The NCAA Division I FBS total offense leaders are career, single-season, and single-game leaders in total offense yards and touchdown responsibility. Both of these statistics are defined as the sum of passing and rushing yards or touchdowns, and do not include any receiving or returns stats. These lists are dominated by more recent players for several reasons:
 Since 1955, seasons have increased from 10 games to 11 and then 12 games in length.
 The NCAA didn't allow freshmen to play varsity football until 1972 (with the exception of the World War II years), allowing players to have four-year careers.
 Bowl games only began counting toward single-season and career statistics in 2002. This affects players such as Ty Detmer, though the vast majority of players on this list played after 2002 anyway.
 In recent decades, starting with the Southeastern Conference in 1992, FBS conferences have introduced their own championship games, which have always counted fully toward single-season and career statistics.
 The NCAA ruled that the 2020 season, heavily disrupted by COVID-19, would not count against the athletic eligibility of any football player. This gave every player active in that season the opportunity for five years of eligibility instead of the normal four.

Only seasons in which a team was considered to be a part of the Football Bowl Subdivision are included in these lists. Players such as Taylor Heinicke and Chad Pennington played for teams who reclassified to the FBS during their careers, and only their stats from the FBS years are eligible for inclusion. All records are current as of the end of the 2022 season.

Total offense yards
The career leader in total offense yards is Houston's Case Keenum. Keenum was granted a fifth year of eligibility after being injured in Houston's third game in 2010 but he would still top the list by nearly 2,500 yards if 2010 were not included. The second player on the list, Hawaii's Timmy Chang, also had a fifth season after being granted a medical redshirt after being injured in 2001. Chang broke the record previously held by BYU's Ty Detmer, who is the only player in the top 30 whose entire college career was in the 20th century. Two other players in the top 30, Chang and Philip Rivers of NC State, played their first college seasons in 2000, which depending on definitions is part of either the 20th or 21st century.
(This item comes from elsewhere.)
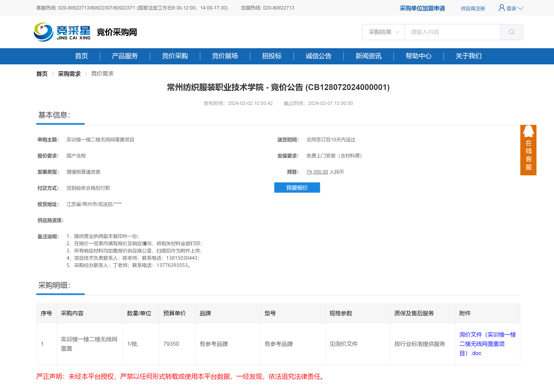Open the 诚信公告 navigation item

[x=318, y=56]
The single-season leader in passing yards is Joe Burrow, who is the only player to ever top 6,000 yards of total offense in a single season. Burrow's yards came in 15 games, while second place Bailey Zappe's yards came in 14 games, and third place B. J. Symons's yards came in just 13 games. Symons held the single-season record for 16 years after breaking the record previously set by Houston's David Klingler in 1990.

The single-game record belongs to Patrick Mahomes, whose 819 yards came in a 2016 loss.
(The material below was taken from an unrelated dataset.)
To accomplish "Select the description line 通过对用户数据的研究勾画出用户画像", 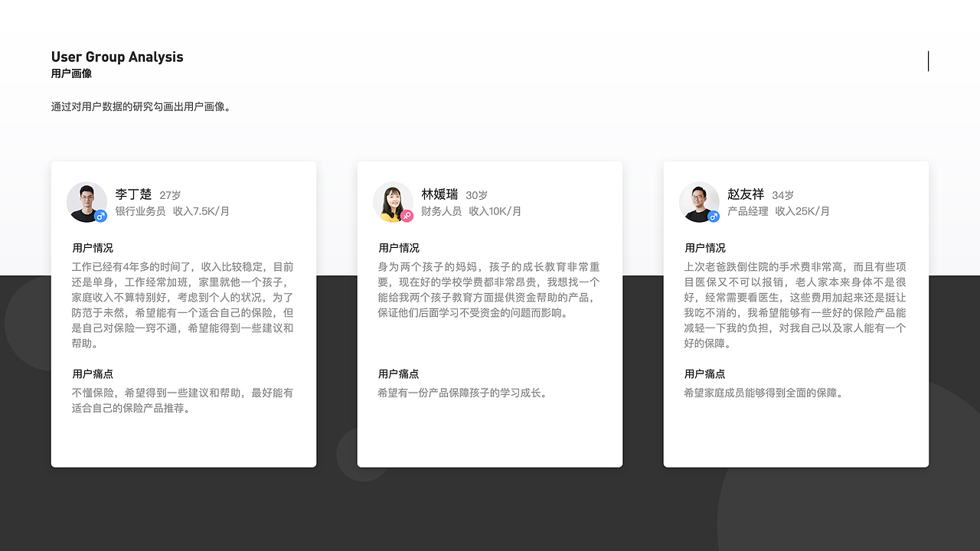I will coord(140,106).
While these lists have many of the same players as the passing leaders list, the player with the most career yards without appearing on the passing yards list is Nevada's Colin Kaepernick, whose 4,112 rushing yards gets him on the list, even as his 10,098 career passing yards ranks outside the top 100. Similarly, Louisville's Lamar Jackson's 2017 season ranks outside the top 100 in passing yards, but his 1,601 rushing yards bring him into the list. Although players of any position are eligible for inclusion, all players on all three lists are quarterbacks, as the rushing leaders on the career, single-season, and single-game lists of 6,405, 2,628, and 427 yards respectively, are significantly below the 30th ranked players on the lists below.

Touchdowns responsible for
Keenum also leads the touchdown list, with 155 passing and 23 rushing touchdowns over his 5-year career. He is followed by Baker Mayfield. The single-season record is shared by Burrow and Zappe, and Klingler holds the single game record with 11.

Similar to the yards list, every player in the career and single-season list is a quarterback, including Navy's Keenan Reynolds, whose career included 88 rushing touchdowns and 31 passing touchdowns. However, the single-game list does include two running backs, Howard Griffith and Jaret Patterson, who each had games with 8 rushing touchdowns.